You are viewing a plain text version of this content. The canonical link for it is here.

Posted to dev@pdfbox.apache.org by "MRIT64 (JIRA)" <ji...@apache.org> on 2009/11/26 10:06:39 UTC

[jira] Created: (PDFBOX-570) Windings font recognition + spacing issue

Windings font recognition + spacing issue
-----------------------------------------

Key: PDFBOX-570
URL: https://issues.apache.org/jira/browse/PDFBOX-570
Project: PDFBox
Issue Type: Wish
Affects Versions: 0.7.3
Environment: Windows XP / Java JDK 1.6.0_15 / Tika 0.4 with PDFbox-0.7.3.jar and fontbox-0.1.0.jar embedded
Reporter: MRIT64

Windings characters issue
-------------------------

If filed this question first in Tika's wish list (tika-331) but Ken Krugler suggest it was a PDFBox issue.

I have PDF files that include some characters in Windings font.
Tika parser replaces them with some Unicode characters that have nothing to do with the original, and, in some cases, replaces them with alphabetic characters. That is normal regarding these characters codes inside Windings font, but when hands pictures are replaced by alphabetic characters like A, B, etc. that disturbs further lexical analysis.

Would it be possible to improve the parsing and remplace these characters with more accurate Unicode characters ?
(see http://www.alanwood.net/demos/wingdings.html for possible correspondences).

Attached files :

test1.pdf is a PDF file including Windings characters. Some are commonly used by people, others less fequently.

Parsing_result1.txt is the text file produced by Tika.

test2.pdf is another example with the same WORD source file converted into PDF with another tool, and Parsing_result2.txt is the Tika parsing result. Windings characters are translated into different Unicode characters than with the previous version.

Spacing issue
-------------

Look at lines 10 and 11 in test2.pdf.
Look at lines 11 and 12 in Tika parsing result (Parsing_result2.txt) :

ðLocalisation des zones de livraison et de stockage
ðLocalisation des zones dangereuses

There is no space between ð and Localisation (ð is the translation of Winding's "Rightwards white arrow" by Tika).

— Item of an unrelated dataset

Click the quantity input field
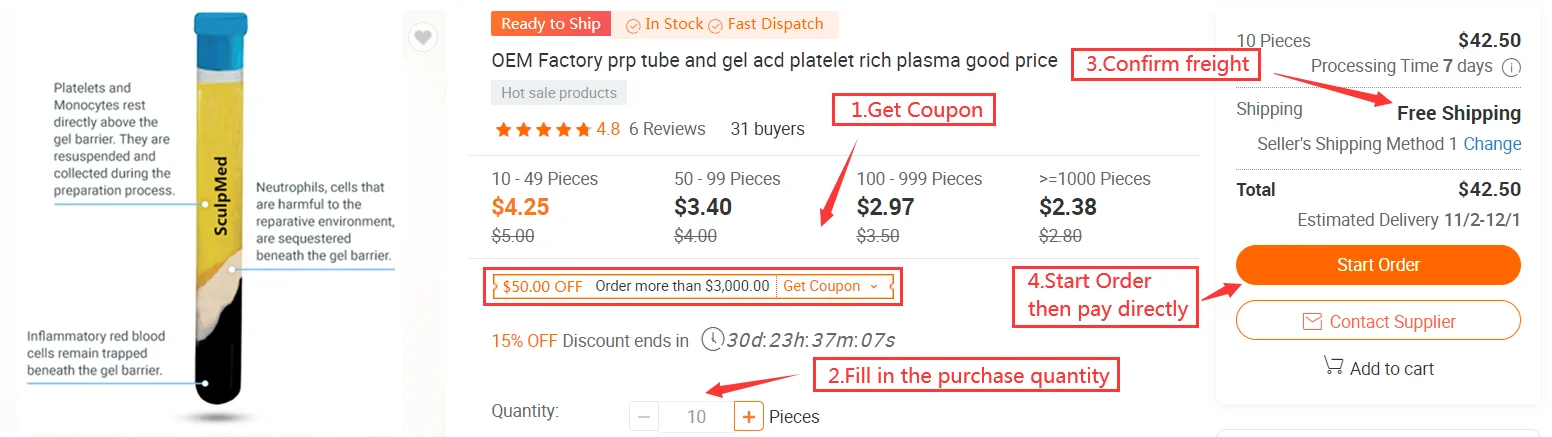Screen dimensions: 1552x437 [x=696, y=416]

If you copy and paste lines 10 and 11 in test2.pdf into a Notepad Window, you get :

ð Localisation des zones de livraison et de stockage
ð Localisation des zones dangereuses

...with a space between ð and Localisation.

In my case, the missing space after Tika parsing result in considering "ðLocalisation" as a single word in following analysis.

Regards

--
This message is automatically generated by JIRA.
-
You can reply to this email to add a comment to the issue online.

[jira] Commented: (PDFBOX-570) Windings font recognition + spacing issue

Posted by "Andreas Lehmkühler (JIRA)" <ji...@apache.org>.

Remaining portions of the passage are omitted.